◆ Problem to work on: Could you quote, word for word, the stretch of rows from the line containing "Image resolution: width=168" through the line containing "pyautogui.click(x=457, y=213)", with both of those lines included?

◆ Listed entries:
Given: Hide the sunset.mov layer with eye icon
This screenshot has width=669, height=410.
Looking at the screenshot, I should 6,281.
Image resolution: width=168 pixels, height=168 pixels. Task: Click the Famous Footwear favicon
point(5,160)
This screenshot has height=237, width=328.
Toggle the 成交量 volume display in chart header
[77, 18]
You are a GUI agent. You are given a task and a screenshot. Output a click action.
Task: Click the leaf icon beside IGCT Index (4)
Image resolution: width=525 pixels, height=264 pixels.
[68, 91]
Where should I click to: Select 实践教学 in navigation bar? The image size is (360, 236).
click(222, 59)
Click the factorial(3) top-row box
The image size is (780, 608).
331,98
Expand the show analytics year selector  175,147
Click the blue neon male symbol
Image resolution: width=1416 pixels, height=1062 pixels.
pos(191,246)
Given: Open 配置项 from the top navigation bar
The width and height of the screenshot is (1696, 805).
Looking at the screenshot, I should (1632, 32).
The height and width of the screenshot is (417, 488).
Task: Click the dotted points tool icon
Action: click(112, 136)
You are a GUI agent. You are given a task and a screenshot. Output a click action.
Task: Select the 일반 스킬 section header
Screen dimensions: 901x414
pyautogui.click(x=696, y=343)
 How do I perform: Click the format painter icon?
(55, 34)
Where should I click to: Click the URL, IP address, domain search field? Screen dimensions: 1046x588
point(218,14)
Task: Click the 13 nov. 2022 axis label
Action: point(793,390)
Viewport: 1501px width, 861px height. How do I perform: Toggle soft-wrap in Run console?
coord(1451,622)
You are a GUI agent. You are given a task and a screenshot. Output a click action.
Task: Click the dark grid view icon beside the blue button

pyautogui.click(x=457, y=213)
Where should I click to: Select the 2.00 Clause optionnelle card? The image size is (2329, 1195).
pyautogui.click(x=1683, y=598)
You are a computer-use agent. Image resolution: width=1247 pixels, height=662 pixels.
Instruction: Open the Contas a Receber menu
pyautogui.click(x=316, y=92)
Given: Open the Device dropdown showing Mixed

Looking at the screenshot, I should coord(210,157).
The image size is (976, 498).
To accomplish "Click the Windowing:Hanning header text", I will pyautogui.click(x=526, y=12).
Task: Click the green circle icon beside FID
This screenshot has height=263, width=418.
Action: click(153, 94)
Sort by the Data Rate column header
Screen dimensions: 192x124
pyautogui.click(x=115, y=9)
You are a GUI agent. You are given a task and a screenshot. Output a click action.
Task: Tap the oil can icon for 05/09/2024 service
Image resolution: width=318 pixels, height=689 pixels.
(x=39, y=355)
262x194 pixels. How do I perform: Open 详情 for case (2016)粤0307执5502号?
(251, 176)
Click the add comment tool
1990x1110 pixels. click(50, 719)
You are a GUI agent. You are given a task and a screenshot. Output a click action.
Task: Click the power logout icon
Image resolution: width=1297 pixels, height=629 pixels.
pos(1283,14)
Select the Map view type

◆ Solved exercise:
Image resolution: width=168 pixels, height=168 pixels. Task: Click the Famous Footwear favicon
point(5,160)
This screenshot has height=237, width=328.
Toggle the 成交量 volume display in chart header
[77, 18]
You are a GUI agent. You are given a task and a screenshot. Output a click action.
Task: Click the leaf icon beside IGCT Index (4)
Image resolution: width=525 pixels, height=264 pixels.
[68, 91]
Where should I click to: Select 实践教学 in navigation bar? The image size is (360, 236).
click(222, 59)
Click the factorial(3) top-row box
The image size is (780, 608).
331,98
Expand the show analytics year selector  175,147
Click the blue neon male symbol
Image resolution: width=1416 pixels, height=1062 pixels.
pos(191,246)
Given: Open 配置项 from the top navigation bar
The width and height of the screenshot is (1696, 805).
Looking at the screenshot, I should (1632, 32).
The height and width of the screenshot is (417, 488).
Task: Click the dotted points tool icon
Action: click(112, 136)
You are a GUI agent. You are given a task and a screenshot. Output a click action.
Task: Select the 일반 스킬 section header
Screen dimensions: 901x414
pyautogui.click(x=696, y=343)
 How do I perform: Click the format painter icon?
(55, 34)
Where should I click to: Click the URL, IP address, domain search field? Screen dimensions: 1046x588
point(218,14)
Task: Click the 13 nov. 2022 axis label
Action: point(793,390)
Viewport: 1501px width, 861px height. How do I perform: Toggle soft-wrap in Run console?
coord(1451,622)
You are a GUI agent. You are given a task and a screenshot. Output a click action.
Task: Click the dark grid view icon beside the blue button

pyautogui.click(x=457, y=213)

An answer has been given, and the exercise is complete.